**** Material to process

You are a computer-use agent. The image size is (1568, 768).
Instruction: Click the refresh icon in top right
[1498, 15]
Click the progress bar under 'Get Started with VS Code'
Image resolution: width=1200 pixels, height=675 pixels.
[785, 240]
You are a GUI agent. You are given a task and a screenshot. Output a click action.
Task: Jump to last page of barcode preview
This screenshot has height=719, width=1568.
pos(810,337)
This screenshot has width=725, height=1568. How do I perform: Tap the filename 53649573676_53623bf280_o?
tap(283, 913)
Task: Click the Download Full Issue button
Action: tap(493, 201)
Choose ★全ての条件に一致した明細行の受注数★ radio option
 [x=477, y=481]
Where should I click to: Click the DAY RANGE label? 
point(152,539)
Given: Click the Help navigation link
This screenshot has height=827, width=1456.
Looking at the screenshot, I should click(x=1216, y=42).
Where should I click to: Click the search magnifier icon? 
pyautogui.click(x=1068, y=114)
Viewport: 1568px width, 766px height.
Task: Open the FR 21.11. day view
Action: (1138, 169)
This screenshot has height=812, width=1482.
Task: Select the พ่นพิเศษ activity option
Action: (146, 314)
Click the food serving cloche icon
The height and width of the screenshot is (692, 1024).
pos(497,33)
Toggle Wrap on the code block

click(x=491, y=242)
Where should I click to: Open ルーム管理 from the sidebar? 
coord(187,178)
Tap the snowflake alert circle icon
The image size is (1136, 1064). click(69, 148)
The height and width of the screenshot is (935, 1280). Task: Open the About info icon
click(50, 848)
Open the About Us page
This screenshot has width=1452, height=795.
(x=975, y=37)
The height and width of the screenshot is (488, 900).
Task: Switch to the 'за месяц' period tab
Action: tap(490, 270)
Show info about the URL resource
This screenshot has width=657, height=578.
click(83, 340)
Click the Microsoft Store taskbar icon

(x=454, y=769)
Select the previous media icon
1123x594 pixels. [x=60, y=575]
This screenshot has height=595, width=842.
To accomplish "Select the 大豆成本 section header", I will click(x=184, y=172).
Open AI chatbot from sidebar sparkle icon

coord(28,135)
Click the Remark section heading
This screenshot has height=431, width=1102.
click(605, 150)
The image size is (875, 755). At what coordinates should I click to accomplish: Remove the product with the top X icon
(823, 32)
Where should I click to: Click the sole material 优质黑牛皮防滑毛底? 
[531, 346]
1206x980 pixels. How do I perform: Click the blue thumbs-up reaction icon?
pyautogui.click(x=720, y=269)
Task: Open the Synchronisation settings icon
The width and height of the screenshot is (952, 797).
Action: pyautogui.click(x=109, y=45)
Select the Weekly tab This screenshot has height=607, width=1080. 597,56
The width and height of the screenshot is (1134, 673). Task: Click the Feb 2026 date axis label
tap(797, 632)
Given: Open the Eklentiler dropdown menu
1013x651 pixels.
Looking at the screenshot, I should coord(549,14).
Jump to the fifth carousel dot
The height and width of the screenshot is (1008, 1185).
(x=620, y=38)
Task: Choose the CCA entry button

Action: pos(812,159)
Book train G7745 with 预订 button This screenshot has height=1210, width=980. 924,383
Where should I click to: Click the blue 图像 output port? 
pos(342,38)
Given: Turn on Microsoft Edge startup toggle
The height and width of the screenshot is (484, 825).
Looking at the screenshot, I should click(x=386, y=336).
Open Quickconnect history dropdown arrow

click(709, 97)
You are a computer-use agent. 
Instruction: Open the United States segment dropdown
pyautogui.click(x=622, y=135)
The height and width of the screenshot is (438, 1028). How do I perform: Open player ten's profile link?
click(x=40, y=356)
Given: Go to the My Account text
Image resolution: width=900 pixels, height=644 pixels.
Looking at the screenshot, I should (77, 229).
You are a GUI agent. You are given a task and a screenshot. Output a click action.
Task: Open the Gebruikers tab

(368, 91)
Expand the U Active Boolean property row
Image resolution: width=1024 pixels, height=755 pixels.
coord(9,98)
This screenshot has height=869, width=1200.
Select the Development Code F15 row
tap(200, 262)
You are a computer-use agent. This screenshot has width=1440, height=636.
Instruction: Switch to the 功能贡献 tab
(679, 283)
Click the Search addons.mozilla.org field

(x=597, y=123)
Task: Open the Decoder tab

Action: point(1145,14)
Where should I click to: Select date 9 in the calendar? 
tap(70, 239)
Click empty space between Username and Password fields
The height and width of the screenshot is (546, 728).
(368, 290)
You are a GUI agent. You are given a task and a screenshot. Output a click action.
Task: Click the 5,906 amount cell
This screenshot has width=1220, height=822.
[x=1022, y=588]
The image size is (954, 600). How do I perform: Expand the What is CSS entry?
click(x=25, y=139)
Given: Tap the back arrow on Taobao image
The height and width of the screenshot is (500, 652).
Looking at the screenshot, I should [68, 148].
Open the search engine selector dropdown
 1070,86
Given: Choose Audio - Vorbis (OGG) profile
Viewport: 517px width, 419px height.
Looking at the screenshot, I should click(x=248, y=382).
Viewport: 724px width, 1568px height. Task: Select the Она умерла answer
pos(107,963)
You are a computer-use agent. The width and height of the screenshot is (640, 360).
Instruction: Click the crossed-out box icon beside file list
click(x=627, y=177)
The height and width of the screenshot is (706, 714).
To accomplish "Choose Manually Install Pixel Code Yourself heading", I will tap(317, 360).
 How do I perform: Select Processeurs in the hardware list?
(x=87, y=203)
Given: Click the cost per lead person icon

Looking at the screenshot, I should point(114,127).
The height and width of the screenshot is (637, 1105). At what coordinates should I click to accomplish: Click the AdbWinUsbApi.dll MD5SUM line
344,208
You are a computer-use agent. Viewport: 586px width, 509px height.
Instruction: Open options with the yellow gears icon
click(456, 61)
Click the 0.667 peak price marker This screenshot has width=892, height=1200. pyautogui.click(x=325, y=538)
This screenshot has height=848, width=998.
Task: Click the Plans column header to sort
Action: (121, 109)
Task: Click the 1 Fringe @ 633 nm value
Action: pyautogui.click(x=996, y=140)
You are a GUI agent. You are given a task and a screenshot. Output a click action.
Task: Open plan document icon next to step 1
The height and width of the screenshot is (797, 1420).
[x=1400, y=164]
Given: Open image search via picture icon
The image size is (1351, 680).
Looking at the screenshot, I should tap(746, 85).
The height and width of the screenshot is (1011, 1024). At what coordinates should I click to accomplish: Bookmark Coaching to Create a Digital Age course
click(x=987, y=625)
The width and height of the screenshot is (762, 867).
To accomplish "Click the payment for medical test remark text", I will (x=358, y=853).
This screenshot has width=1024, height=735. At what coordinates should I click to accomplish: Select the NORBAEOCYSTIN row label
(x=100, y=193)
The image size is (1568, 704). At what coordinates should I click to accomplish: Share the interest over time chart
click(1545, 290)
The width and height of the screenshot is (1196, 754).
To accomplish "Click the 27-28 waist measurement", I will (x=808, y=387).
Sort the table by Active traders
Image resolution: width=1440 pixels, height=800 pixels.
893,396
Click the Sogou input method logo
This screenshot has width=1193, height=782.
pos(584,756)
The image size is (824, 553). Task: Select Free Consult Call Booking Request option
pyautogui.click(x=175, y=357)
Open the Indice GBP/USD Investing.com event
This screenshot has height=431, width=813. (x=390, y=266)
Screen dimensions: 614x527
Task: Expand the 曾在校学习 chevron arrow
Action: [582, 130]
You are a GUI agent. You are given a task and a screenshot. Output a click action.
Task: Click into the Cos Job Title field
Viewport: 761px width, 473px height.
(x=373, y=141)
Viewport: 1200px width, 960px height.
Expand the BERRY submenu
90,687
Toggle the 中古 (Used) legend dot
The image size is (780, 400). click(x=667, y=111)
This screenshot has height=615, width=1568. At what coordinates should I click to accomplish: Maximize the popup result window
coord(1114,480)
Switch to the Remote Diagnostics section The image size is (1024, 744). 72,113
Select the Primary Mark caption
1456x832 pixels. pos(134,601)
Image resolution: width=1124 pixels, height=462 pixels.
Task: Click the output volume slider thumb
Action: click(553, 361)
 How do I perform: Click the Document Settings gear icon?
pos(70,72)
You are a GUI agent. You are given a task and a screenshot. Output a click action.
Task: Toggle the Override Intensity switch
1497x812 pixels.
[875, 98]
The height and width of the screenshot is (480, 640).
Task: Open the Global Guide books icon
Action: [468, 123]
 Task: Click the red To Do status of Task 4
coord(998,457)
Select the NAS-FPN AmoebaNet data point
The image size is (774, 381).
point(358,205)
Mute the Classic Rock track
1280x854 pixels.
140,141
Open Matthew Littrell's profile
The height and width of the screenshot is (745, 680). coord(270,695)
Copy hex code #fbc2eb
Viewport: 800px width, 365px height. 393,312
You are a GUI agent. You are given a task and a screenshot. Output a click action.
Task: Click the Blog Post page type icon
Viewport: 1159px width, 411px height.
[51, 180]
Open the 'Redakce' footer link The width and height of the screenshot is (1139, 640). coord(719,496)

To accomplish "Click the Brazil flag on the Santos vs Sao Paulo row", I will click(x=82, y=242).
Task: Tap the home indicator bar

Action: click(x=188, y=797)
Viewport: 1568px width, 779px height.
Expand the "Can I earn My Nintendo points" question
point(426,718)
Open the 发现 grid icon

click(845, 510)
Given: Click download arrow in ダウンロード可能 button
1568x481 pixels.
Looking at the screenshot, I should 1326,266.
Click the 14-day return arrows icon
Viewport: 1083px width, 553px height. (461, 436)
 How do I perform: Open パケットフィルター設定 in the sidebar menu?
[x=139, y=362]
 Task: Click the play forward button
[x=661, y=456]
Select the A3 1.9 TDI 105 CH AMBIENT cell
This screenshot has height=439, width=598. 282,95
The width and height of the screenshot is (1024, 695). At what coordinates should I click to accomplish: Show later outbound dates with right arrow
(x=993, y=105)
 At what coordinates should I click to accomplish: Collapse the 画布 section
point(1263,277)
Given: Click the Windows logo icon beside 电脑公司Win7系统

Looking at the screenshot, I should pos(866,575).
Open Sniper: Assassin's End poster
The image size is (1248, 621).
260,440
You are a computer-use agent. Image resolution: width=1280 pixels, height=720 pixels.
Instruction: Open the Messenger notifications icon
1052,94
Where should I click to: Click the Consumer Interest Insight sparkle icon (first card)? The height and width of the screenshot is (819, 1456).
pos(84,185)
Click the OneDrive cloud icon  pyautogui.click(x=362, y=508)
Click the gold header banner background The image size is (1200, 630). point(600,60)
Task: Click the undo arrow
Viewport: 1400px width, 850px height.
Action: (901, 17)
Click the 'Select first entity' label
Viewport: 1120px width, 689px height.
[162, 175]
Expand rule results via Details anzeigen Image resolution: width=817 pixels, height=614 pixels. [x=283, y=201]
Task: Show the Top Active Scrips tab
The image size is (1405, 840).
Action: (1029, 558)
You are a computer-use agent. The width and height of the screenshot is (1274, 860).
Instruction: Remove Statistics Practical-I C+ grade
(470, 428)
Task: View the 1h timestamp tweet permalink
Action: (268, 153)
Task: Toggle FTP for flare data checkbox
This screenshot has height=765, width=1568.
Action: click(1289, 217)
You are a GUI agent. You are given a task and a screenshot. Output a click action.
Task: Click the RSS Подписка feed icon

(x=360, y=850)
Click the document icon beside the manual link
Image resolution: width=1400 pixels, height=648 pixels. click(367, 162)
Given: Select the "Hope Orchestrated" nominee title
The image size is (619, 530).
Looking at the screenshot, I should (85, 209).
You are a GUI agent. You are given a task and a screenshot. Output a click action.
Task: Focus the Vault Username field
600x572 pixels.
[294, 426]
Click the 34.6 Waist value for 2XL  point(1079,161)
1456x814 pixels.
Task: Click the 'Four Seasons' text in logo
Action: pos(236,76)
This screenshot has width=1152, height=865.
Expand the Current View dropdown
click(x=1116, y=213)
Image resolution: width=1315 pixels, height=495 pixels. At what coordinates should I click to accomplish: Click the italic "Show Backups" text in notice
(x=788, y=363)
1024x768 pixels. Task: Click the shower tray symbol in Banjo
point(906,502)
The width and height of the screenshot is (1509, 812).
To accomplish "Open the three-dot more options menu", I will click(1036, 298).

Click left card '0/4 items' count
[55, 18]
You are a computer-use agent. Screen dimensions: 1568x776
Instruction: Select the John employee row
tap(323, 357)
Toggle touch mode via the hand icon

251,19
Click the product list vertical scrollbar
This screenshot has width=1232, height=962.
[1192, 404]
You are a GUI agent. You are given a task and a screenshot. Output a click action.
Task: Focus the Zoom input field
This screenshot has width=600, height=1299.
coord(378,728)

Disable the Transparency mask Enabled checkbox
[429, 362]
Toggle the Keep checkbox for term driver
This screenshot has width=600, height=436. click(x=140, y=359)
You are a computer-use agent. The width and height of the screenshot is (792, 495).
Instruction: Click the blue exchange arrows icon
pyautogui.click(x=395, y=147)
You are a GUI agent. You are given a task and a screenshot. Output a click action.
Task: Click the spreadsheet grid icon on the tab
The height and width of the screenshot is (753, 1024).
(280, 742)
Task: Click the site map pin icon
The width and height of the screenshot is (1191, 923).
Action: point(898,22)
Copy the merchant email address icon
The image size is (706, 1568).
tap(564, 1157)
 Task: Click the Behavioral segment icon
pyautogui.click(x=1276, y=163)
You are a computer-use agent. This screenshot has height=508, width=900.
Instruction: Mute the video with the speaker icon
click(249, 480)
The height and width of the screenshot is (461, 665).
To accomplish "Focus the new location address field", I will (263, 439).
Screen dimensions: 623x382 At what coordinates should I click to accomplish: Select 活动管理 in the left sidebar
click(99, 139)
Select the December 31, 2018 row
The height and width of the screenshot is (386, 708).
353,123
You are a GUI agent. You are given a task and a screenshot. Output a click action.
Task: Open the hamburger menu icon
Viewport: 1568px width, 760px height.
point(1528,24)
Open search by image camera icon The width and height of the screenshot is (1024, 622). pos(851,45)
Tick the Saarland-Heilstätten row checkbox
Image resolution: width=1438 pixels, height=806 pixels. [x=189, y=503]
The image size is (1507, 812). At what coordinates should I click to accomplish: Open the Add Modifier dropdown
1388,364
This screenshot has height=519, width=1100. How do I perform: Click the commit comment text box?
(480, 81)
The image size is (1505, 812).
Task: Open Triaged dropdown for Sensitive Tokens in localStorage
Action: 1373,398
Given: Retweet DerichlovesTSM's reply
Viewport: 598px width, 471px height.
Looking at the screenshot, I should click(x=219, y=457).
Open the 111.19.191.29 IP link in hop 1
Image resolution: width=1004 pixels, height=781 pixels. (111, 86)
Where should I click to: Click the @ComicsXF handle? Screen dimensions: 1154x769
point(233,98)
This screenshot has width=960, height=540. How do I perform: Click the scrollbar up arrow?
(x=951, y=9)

********

__Exercise prompt__
From the listing above, repeat exactly the lines starting at the line that includes "Given: Open the Eklentiler dropdown menu" and ending at the line that includes "Book train G7745", with nothing outside that span.

__Answer box__
Given: Open the Eklentiler dropdown menu
1013x651 pixels.
Looking at the screenshot, I should coord(549,14).
Jump to the fifth carousel dot
The height and width of the screenshot is (1008, 1185).
(x=620, y=38)
Task: Choose the CCA entry button

Action: pos(812,159)
Book train G7745 with 预订 button This screenshot has height=1210, width=980. 924,383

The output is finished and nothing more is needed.